When our conversational English and French lessons lingered too long after dinner, the French Canadian cook shooed us out of the dining room and sternly motioned to take the lessons to the bunkroom. “It’s ‘Toss my slippers down the stairs, please,’ ” I said in response to a Quebecer who before dinner had said to a friend, “Toss me down the stairs my slippers.”

Around 8 p.m. half the loggers were already asleep and the other half were getting ready for bed. An Atlantic Monitor wood stove, made in Portland in the early 1900s to heat drafty one-room schoolhouses, was so hot, its cast iron sides glowed pink. The bunkroom was a stifling eighty-two degrees. With outside temperatures hovering around twenty degrees below zero, condensation on all ten windows instantly turned to frost. To escape the heat, I snowshoed beneath the stars across Clayton Lake to marvel at the aurora borealis. The brightness of the northern lights was especially beautiful this night.
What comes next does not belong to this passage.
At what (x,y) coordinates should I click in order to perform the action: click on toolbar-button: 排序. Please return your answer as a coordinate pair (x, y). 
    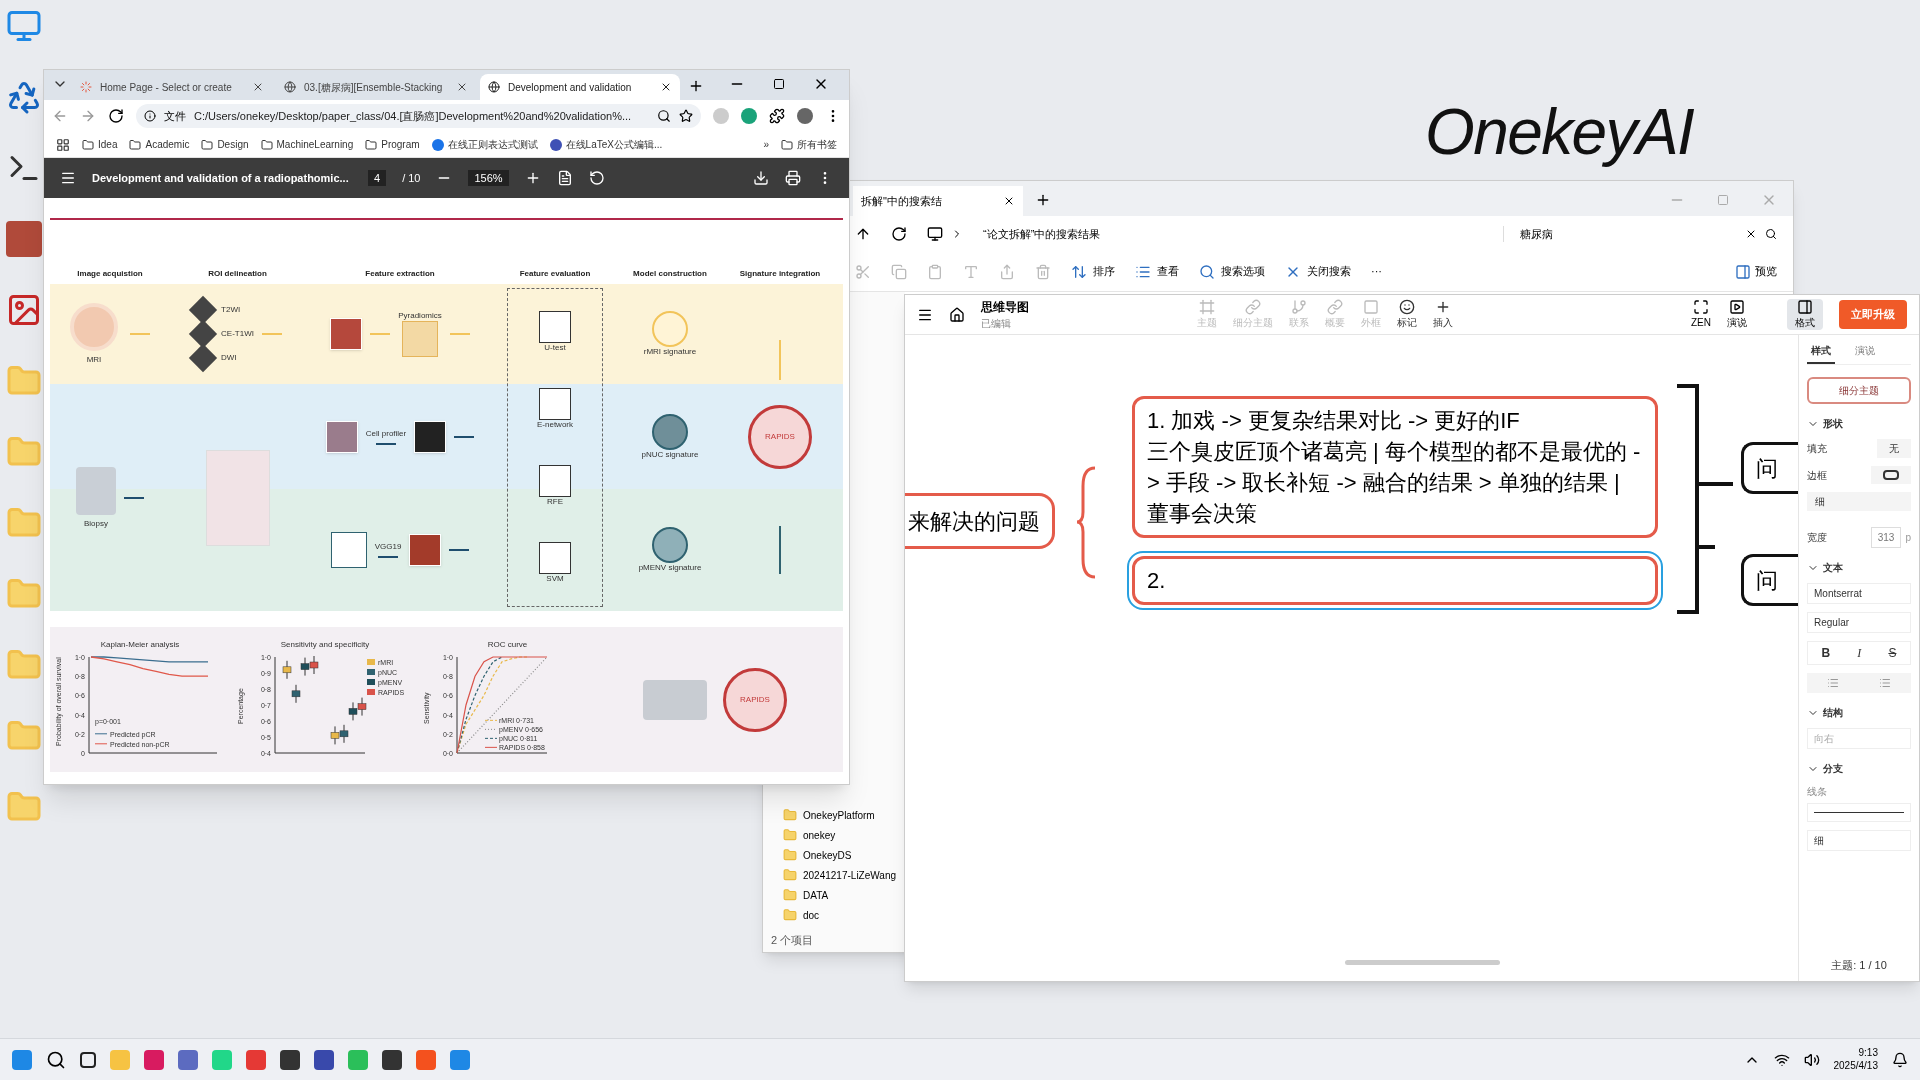
    Looking at the image, I should click on (1093, 272).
Invigorated by fresh air and inspired by the light show, I snowshoed down the lake toward an opening in the silhouettes of a spruce-fir forest for an unobstructed view. The awesome display of undulating ribbons of blue, yellow, and pink seemed to touch the cathedral of trees before rising in slow motion toward the heavens.

Mesmerized by the night sky colors, I hadn’t realized my snowshoes were approaching the outlet of the lake, where wind-packed snow insulated dangerously thin ice. Without warning, my right snowshoe broke through the ice and I sank to my hip in frigid water. Unable to feel the bottom of the lake, I couldn’t push myself out of the hole. My left snowshoe miraculously remained on top of the ice. The weight of a column of collapsed ice and snow anchored my snowshoe, and all efforts to free myself failed. I was in serious trouble.

Looking back across a mile of lake to the logging camp, the indoor lights were out. Everyone was asleep.

In life and death circumstances, crazy and random thoughts can race through one’s mind. My first thought was how embarrassing it would be to be found dead by loggers in the morning. Growing colder and more exhausted by the minute, thinking clearly and acting decisively was critical before hypothermia played tricks with my mind. Fortunately, I remembered a pocketknife in my Johnson wool pants.

Holding onto the ice shelf with my left mitten and left leg, I removed my right mitten with my teeth and tossed it with a headshake onto the frozen lake. Shivering violently, I reached into my ice-cold pocket and grabbed the knife. My mantra: “Don’t drop the knife, don’t drop the knife.” I opened the blade with chattering teeth, fearful that I might slide into the water if I let go of the shelf with my left hand. To pump myself with adrenaline, I yelled out into the darkness, “I can cut the snowshoe harness!” Acting swiftly, and repeating one last time, “Don’t drop the damn knife,” I reached into the water up to my right shoulder.

While Neoprene harnesses are difficult to cut, I managed to sever the one looped around the heel of my boot. By shaking my numb right leg, I dislodged the snowshoe and tugged it from the water with my bare hand. The snowshoe tail gave me a foothold in the shards of ice that had formed by my splashing fits and I clawed and fought my way out of the icy water.

Motivated by thoughts of heat from the very wood stove that had driven me out, I started to trudge back to the safety of the bunkroom in frozen wool pants that felt like heavy wooden boards.

Somehow I made it back to the logging camp, and stepping back into that warmth, I decided it would be better if I didn’t utter a word of my ordeal to the lumberjacks.